小早川星は、アメリカで活躍する敏腕キャスティング・ディレクター。映画やCFなどにふさわしい出演者を探し出演交渉を行う仕事だ。ニューヨークで彼女を襲った悲劇。最愛の恋人を失い、傷心を抱えて日本に帰国した星を待ち受けていたのは、危険な香りただよう仕事だった……。新たなヒロインの生き方を描く、ロマンティック・サスペンス。
喜多嶋隆『きみの瞳に乾杯を』(光文社、2012年)、カバー
喜多嶋隆の新刊、『きみの瞳に乾杯を』が光文社文庫より。新たなヒロインが登場する、期待の新作。
ヒロインの小早川星は、キャスティング・ディレクターという職業だ。聞いたことはあったが、実際にどんな職業なのか、詳しくは知らなかった。日本では、あまりメジャーではないのかな。
アメリカで心に大きな傷を負ったヒロイン。その心を休ませるため、生まれ育った日本へ帰ってくる。そこへ飛び込んできた、新たな仕事をまた始めることで、すこしずつ前へ向かって歩き始めるが、ヒロインの心の傷は、簡単に癒えるような傷ではない。

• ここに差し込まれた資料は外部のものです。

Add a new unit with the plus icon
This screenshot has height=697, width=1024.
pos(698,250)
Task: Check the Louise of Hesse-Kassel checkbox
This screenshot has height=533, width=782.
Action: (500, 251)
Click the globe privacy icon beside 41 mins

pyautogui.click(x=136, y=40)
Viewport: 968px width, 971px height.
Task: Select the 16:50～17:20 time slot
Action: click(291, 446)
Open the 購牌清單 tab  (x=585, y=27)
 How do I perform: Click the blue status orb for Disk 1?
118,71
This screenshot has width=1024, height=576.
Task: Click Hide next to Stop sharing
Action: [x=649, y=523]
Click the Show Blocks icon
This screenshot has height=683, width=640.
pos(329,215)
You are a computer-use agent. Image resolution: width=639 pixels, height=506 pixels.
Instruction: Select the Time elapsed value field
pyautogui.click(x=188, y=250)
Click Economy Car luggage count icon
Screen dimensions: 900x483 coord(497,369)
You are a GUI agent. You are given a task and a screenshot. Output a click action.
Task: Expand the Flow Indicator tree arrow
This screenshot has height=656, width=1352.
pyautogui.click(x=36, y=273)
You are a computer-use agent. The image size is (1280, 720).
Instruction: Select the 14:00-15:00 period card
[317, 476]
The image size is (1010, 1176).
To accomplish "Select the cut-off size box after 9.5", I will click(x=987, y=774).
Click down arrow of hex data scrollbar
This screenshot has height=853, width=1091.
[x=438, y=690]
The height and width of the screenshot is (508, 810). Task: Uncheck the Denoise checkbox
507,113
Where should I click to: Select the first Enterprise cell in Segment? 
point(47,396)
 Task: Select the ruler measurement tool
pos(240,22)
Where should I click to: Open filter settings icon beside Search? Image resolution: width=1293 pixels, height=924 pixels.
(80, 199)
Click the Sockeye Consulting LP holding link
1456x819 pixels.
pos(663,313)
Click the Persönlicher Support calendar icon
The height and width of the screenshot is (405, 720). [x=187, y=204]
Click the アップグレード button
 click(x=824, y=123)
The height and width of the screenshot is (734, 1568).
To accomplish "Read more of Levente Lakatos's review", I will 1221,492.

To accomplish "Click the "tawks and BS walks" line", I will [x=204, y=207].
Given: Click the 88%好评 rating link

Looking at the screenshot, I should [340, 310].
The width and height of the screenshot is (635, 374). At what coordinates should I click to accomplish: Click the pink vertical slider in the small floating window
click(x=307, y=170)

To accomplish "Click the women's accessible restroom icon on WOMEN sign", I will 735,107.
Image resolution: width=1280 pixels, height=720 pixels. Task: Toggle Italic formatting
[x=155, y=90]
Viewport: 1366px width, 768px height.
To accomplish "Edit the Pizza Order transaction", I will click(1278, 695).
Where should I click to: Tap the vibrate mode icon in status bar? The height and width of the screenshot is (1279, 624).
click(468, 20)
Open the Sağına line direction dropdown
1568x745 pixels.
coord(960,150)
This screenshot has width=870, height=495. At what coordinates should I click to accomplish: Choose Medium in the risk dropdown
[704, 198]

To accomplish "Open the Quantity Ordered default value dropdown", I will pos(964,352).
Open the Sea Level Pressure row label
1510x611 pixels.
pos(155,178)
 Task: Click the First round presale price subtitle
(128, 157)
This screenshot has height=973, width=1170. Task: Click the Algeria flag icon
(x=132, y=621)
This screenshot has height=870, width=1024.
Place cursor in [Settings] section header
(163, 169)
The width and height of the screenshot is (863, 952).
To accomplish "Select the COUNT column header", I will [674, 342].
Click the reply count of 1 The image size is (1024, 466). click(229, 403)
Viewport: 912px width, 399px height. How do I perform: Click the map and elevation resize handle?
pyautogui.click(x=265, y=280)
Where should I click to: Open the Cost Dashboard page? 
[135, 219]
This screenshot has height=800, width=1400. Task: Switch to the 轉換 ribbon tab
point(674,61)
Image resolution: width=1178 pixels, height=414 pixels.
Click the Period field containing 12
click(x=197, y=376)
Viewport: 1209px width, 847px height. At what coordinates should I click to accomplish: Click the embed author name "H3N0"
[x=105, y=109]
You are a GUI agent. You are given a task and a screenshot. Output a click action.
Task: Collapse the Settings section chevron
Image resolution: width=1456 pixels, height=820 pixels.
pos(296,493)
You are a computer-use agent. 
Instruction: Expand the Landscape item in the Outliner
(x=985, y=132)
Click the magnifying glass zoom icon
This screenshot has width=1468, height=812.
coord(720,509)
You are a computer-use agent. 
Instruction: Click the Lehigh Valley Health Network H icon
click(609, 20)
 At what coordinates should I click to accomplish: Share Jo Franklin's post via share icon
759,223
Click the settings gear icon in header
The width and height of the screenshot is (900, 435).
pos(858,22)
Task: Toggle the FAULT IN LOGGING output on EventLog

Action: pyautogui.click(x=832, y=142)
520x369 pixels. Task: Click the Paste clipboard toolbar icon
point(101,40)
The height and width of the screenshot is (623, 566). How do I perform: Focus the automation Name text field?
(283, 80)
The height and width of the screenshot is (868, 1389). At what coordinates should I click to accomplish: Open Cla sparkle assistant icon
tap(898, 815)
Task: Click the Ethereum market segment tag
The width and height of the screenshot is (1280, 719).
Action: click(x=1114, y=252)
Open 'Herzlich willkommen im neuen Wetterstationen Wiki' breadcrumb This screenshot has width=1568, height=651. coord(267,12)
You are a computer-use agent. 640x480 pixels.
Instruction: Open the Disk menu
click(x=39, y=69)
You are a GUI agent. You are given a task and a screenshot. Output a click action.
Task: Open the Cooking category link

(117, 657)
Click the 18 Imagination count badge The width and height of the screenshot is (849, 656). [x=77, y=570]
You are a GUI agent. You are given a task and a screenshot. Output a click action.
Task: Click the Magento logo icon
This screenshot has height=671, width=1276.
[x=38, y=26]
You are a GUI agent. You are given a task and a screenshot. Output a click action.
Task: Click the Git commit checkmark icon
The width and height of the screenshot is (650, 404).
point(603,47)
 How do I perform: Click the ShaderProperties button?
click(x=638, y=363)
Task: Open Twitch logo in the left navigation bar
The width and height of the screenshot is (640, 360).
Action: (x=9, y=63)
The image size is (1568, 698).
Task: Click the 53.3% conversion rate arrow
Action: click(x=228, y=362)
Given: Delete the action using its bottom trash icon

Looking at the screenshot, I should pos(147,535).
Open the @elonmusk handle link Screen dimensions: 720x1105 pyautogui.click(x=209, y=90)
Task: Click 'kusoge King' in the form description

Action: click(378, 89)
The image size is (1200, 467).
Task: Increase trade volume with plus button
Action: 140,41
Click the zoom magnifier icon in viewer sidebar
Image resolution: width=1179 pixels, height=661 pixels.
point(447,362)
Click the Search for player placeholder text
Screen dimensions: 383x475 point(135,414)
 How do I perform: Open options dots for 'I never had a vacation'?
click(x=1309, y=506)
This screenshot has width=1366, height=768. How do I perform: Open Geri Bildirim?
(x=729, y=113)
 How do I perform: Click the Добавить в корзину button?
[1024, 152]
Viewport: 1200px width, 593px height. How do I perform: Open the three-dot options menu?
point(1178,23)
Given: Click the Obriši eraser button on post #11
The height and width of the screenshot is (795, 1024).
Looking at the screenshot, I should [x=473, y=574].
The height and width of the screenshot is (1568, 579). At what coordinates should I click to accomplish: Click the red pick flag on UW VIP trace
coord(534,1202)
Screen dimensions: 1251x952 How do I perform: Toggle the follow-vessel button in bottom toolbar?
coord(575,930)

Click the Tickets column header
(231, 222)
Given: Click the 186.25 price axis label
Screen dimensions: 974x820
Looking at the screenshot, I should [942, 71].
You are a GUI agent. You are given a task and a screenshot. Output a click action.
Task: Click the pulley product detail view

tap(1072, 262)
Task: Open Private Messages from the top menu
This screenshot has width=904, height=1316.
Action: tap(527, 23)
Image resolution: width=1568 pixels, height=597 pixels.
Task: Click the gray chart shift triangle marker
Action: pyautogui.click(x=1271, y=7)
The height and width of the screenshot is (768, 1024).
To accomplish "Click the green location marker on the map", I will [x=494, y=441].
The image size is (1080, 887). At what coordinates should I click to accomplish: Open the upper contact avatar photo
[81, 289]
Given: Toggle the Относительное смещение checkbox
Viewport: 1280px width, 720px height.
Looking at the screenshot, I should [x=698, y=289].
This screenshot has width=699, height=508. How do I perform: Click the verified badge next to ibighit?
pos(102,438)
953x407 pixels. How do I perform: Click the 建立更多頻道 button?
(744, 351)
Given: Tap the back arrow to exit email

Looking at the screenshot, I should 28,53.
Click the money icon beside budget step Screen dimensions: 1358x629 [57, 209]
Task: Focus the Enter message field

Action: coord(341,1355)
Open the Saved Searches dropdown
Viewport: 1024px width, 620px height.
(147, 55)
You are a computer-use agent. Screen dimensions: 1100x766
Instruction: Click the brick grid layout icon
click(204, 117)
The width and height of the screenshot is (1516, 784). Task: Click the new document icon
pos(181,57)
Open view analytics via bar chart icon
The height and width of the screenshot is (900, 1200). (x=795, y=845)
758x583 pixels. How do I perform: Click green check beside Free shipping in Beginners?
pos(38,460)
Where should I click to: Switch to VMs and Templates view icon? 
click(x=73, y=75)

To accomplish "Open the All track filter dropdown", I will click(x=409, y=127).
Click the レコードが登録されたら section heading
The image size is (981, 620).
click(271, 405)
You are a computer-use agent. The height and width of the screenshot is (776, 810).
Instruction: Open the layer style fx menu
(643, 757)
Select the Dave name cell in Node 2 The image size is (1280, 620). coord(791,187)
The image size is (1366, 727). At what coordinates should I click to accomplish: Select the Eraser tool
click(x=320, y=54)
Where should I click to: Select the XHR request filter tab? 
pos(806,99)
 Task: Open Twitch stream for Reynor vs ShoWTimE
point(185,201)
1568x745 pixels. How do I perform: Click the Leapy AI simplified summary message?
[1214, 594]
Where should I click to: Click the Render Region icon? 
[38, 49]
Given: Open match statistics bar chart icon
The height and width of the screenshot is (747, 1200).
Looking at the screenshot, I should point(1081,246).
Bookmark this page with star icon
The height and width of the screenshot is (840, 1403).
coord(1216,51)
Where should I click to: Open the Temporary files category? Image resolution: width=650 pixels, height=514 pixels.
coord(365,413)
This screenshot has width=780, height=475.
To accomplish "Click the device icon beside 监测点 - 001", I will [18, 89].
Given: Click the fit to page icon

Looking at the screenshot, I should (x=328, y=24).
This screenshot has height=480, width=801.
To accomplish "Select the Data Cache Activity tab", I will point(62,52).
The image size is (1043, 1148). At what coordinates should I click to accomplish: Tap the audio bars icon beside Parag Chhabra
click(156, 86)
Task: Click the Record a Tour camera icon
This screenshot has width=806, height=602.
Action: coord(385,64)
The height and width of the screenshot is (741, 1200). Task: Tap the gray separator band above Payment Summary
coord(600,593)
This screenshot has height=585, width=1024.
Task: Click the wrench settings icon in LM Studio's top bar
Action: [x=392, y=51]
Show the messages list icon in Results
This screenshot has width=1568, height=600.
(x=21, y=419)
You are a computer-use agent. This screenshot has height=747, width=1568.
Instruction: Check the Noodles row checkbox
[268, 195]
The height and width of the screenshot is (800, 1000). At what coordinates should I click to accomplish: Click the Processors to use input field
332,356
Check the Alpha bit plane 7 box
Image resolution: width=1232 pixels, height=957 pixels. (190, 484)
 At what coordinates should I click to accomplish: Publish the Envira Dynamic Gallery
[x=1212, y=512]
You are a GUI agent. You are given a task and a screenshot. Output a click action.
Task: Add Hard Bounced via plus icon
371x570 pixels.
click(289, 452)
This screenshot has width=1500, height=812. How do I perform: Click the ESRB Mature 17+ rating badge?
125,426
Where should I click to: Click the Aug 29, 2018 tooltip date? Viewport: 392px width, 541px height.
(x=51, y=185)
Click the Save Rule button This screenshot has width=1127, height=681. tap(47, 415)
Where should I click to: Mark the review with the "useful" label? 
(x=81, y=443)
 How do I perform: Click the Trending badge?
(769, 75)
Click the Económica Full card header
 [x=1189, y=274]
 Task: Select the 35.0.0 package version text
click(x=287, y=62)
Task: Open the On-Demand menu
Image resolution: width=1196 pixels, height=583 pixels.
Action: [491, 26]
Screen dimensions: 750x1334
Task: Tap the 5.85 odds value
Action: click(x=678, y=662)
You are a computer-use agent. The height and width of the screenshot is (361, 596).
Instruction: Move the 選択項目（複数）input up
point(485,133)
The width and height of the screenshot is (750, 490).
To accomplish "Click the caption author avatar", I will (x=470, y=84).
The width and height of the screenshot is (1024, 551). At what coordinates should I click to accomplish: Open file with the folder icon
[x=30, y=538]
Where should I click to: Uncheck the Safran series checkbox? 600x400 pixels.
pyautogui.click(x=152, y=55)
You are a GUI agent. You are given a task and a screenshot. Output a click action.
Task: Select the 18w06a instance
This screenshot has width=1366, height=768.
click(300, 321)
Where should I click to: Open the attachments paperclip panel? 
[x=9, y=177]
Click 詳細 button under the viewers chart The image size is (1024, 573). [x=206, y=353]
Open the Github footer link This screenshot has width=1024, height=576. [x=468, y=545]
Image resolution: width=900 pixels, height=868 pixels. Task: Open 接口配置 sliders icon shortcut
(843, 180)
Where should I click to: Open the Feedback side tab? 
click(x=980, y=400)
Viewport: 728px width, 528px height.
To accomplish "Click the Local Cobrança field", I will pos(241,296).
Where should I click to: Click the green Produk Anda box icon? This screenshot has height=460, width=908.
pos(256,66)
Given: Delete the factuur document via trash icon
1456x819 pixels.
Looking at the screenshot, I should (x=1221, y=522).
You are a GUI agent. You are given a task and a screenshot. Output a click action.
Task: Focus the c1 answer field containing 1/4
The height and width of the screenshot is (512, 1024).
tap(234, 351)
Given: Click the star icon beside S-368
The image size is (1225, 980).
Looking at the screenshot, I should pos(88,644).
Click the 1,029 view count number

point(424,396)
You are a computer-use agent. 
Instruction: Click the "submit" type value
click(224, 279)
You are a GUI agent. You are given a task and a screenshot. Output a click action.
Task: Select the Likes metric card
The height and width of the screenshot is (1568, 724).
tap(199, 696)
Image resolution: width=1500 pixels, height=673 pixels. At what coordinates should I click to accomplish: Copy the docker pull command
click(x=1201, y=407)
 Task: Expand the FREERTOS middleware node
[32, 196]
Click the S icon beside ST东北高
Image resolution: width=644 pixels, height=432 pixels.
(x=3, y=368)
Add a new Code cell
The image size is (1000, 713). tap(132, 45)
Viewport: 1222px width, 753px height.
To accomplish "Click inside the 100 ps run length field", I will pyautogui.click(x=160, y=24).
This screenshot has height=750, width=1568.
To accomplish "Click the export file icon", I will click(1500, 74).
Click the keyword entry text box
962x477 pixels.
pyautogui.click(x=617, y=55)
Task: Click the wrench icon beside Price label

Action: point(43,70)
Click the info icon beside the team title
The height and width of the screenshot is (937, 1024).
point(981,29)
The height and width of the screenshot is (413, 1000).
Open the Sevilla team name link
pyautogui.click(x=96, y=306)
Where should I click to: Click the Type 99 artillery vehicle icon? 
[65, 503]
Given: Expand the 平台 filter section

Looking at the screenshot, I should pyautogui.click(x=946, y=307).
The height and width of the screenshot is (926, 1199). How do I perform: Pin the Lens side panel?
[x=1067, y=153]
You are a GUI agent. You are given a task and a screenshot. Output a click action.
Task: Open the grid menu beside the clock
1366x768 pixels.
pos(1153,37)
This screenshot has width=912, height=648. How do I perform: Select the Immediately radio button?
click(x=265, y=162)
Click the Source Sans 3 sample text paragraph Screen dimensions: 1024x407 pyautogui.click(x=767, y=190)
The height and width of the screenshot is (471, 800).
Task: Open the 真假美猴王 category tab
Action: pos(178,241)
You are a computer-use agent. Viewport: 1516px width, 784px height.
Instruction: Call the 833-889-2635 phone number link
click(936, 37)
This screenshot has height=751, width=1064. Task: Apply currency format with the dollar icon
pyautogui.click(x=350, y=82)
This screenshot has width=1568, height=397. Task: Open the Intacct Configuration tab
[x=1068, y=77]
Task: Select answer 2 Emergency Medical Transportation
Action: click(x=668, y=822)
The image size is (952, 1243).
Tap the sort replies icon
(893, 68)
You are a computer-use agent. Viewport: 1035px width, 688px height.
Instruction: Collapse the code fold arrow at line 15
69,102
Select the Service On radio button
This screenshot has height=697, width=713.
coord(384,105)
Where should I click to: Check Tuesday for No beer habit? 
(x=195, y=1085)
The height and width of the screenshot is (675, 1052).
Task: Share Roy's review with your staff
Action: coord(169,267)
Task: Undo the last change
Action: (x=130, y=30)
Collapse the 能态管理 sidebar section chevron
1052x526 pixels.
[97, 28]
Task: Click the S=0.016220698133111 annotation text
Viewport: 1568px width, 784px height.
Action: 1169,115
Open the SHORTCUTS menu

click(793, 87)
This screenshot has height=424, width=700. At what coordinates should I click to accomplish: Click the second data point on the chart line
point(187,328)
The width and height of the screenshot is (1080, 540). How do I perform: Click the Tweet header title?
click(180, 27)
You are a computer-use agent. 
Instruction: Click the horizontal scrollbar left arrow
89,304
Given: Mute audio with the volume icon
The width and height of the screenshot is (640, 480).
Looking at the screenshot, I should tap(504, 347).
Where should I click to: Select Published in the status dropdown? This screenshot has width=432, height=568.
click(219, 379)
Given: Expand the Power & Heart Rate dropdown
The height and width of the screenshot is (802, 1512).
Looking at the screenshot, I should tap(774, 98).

その傷が癒える時は来るのか。癒えることがないとしたら、その傷とともに、どう生きていくのだろうか。今後の小早川星の生き方も、ぜひ読んでみたい。
ところで、今作のカバーは、いつもと雰囲気が違い、佐々木悟郎による水彩のイラストが描かれている。最近のカバーは写真が多かったけれど、イラストのカバーっていうのも懐かしくっていいね。氏のイラストは、10年くらい前の『再会のシンガポール・スリング』以来かな。昔は、鈴木英人やペーター佐藤のイラストも、よくカバーになっていたなぁ。